We have identified two primary reasons:
  1. Lack of Adequate Financial Competency

    Some consumers utilize high-cost options because they are not aware that they have access to alternatives or they perceive those alternatives to be more difficult to manage than familiar alternative services. Providers of non-bank financial services locate and aggressively advertise in impoverished neighborhoods that traditional financial institutions have abandoned. Other consumers are more comfortable accessing financial services that have simplified usage procedures and transparent fee structures. They may have difficulty understanding the fine print that often spells out the fees and penalties associated with bank accounts and credit cards. The consequences for making mistakes in the use of traditional financial products can be equally, if not more, expensive than the cost of payday loan and check-cashing services. Many are unprepared for those expenses and unaware of the best ways to mitigate personal damages. Addressing the issue directly on its website, Community Financial Services Association (CFSA), the payday loan industry's national trade association, states that non-bank financial services are often a "less costly" and "more desirable" option for consumers who would otherwise bounce checks, pay overdraft fees or incur late payment penalties.

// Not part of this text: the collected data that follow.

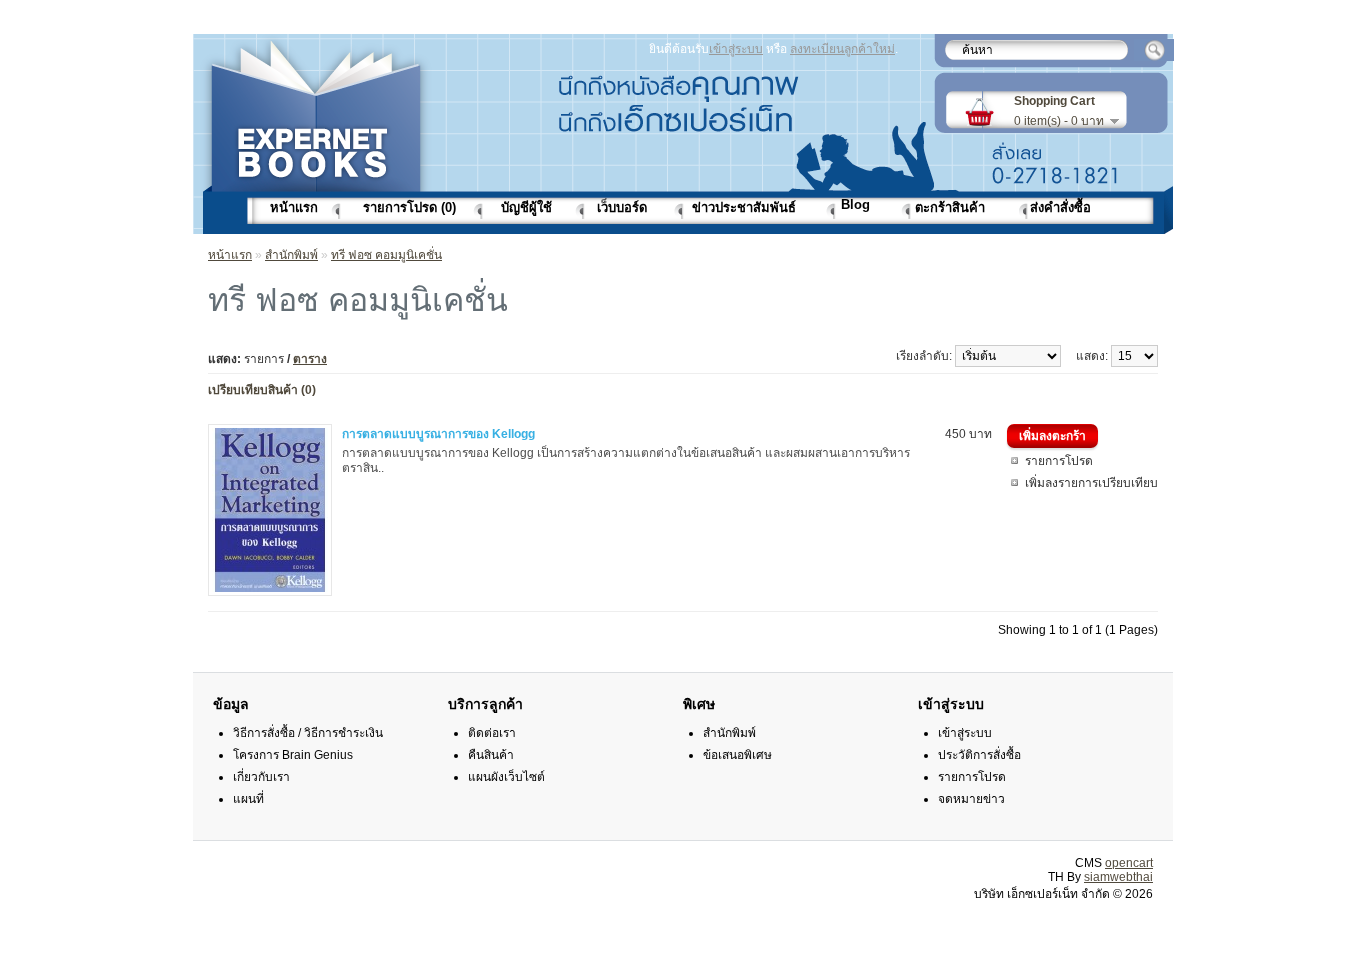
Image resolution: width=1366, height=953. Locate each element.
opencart (1129, 863)
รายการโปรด (1059, 461)
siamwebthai (1118, 877)
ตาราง (310, 359)
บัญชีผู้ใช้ (526, 207)
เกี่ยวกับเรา (261, 777)
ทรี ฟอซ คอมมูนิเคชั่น (386, 255)
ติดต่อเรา (492, 733)
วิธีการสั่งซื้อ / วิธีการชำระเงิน (308, 733)
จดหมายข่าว (971, 799)
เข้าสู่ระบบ (736, 49)
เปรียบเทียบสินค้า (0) (262, 390)
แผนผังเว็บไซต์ (506, 777)
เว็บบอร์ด (622, 207)
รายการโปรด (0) (409, 207)
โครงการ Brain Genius (293, 755)
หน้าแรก (294, 207)
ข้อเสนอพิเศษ (737, 755)
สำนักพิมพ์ (291, 255)
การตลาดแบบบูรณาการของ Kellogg (438, 434)
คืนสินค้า (491, 755)
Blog (855, 204)
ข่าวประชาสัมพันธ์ (744, 207)
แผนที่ (248, 799)
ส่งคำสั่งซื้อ (1060, 207)
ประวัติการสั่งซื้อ (979, 755)
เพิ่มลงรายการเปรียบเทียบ (1091, 483)
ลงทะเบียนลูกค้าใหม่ (842, 49)
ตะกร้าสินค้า (950, 207)
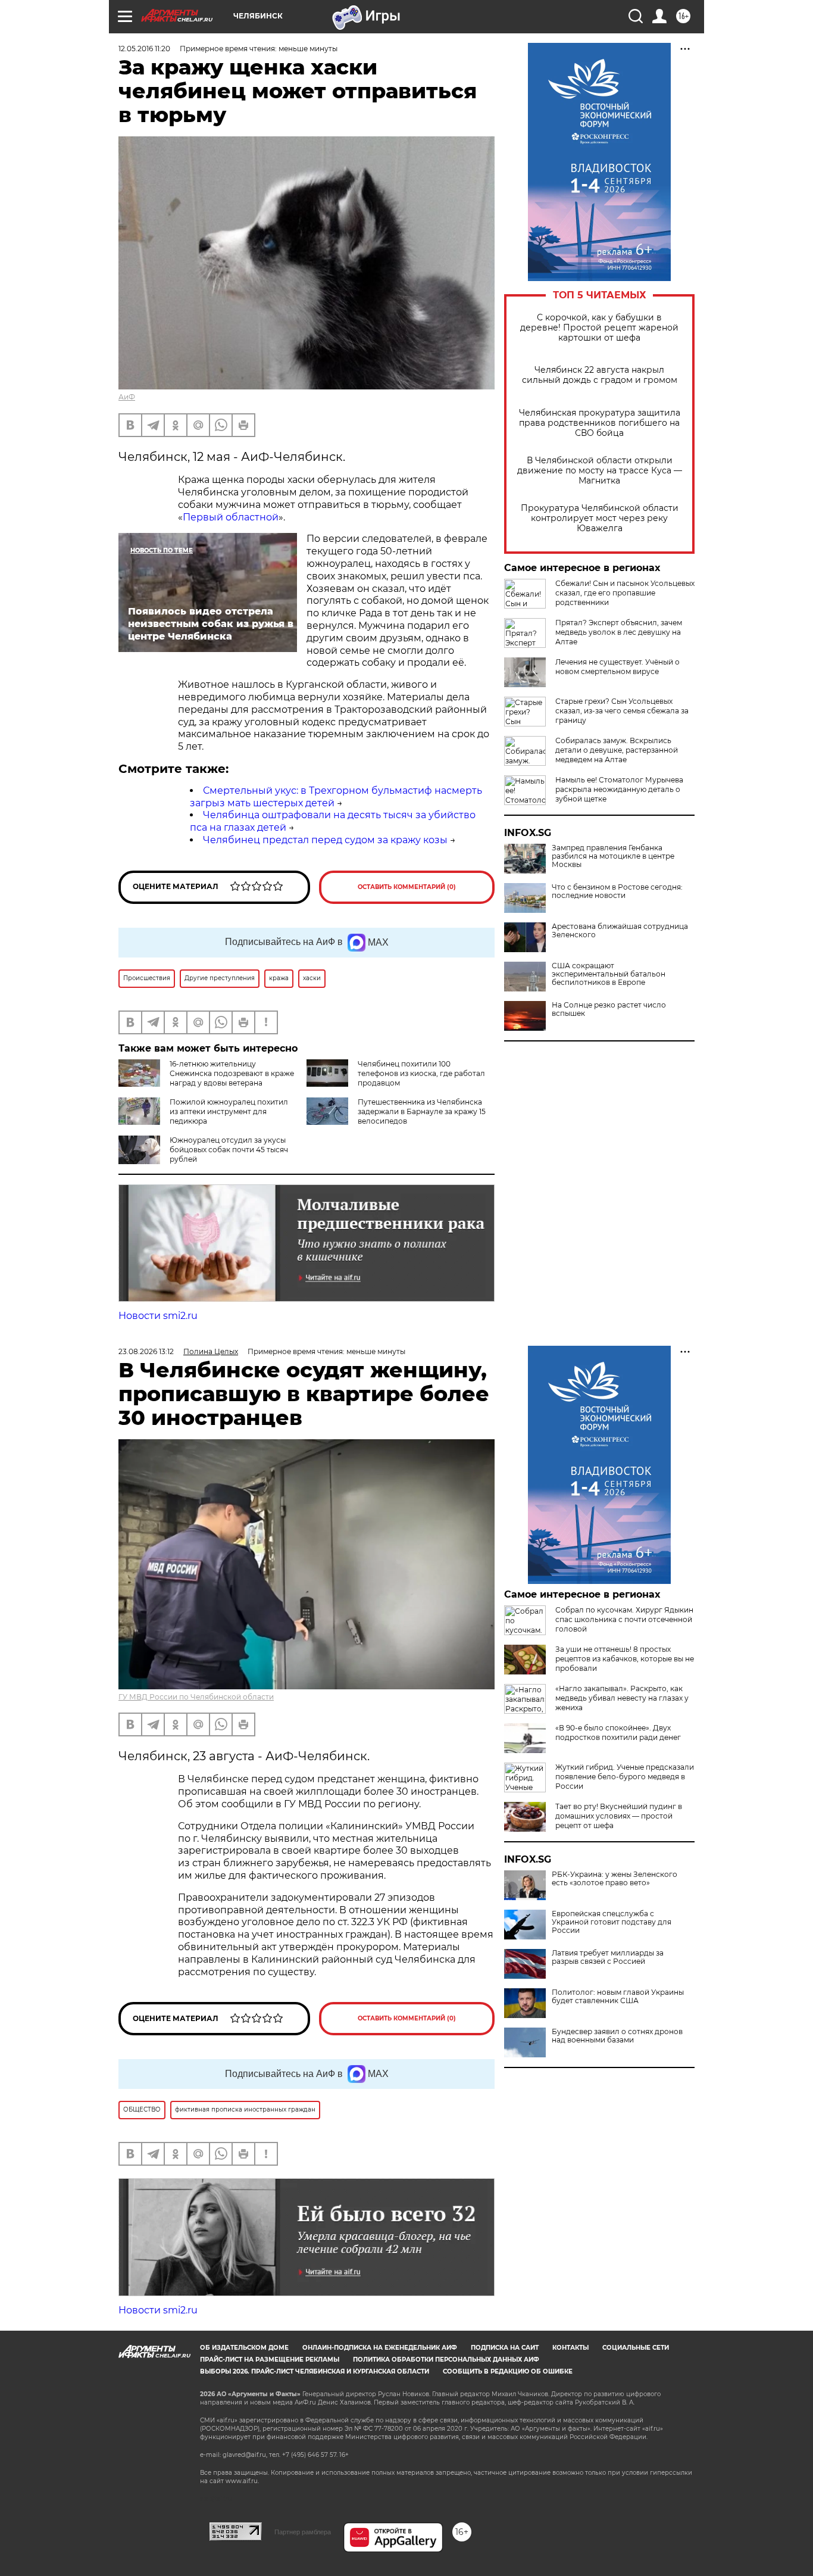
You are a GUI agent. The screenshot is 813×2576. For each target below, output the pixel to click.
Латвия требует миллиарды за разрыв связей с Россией (608, 1957)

    In late 2006 a Reed College Economics major, Izarra Varela, surveyed over 200 individuals using payday and check cashing services at three different stores in the Portland area. Ms. Varela found that 90% of respondents felt it was easy to borrow from a payday lender and just over half felt more comfortable there than at a traditional bank. Forty-three percent of those who visited a particular store had been there before and 69% anticipated returning to that store in the future.

  2. Exclusion from Traditional Banking and Credit Services

    Consumers who have poor credit histories or who have mismanaged bank accounts in the past are often precluded from the formal banking system altogether. If a consumer is unable to pay an overdraft or other transaction fee or experiences multiple overdrafts, a bank or credit union may report that incident to ChexSystems regardless of the amount. ChexSystems is a monitoring system used by financial institutions to mitigate risk and most will not open an account for someone with a reported ChexSystems incident - which can remain there for up to five years. For example, one of IHI's residents was recently unable to open an individual development account due to a $6 incident reported on ChexSystems, without her knowledge, in 2004.

    When these consumers need to cash a check or need emergency or short-term loan products they have few options other than turning to alternative financial services. Although Ms. Varela's survey was conducted before the 2007 changes to the Oregon Consumer Finance Act went into effect, the results reflect the reality that most low- and moderate-income families continue to face on a daily basis, and mirror what IHI has witnessed among our residents. Forty-two percent of the survey participants had no savings account and 62.1% of those obtaining payday loans did so to cover their rent and utilities. The second most common reason given for utilizing payday loans was to cover car-related expenses, at 16.2%.

What Does Innovative Change$ Provide?

    Small-dollar, short-term consumer loans.The first step in helping people transition out of poverty is to provide practical, comprehensive financial education. The second step is to provide the tangible resources necessary to help them overcome their barriers to financial stability. IC$ offers two loan products designed to increase customers' financial resiliency:

    • Opportunity Loans: installment loans ranging from $100 to $1000 amortized over six to twelve months designed to help customers sustainably transition into a position of greater financial control and longer-term stability.

    • Credit Builder Loans: $150 installment loans amortized over twelve months designed for those who wish to build, repair or improve existing credit scores in order to increase their long-term ability to create and sustain wealth.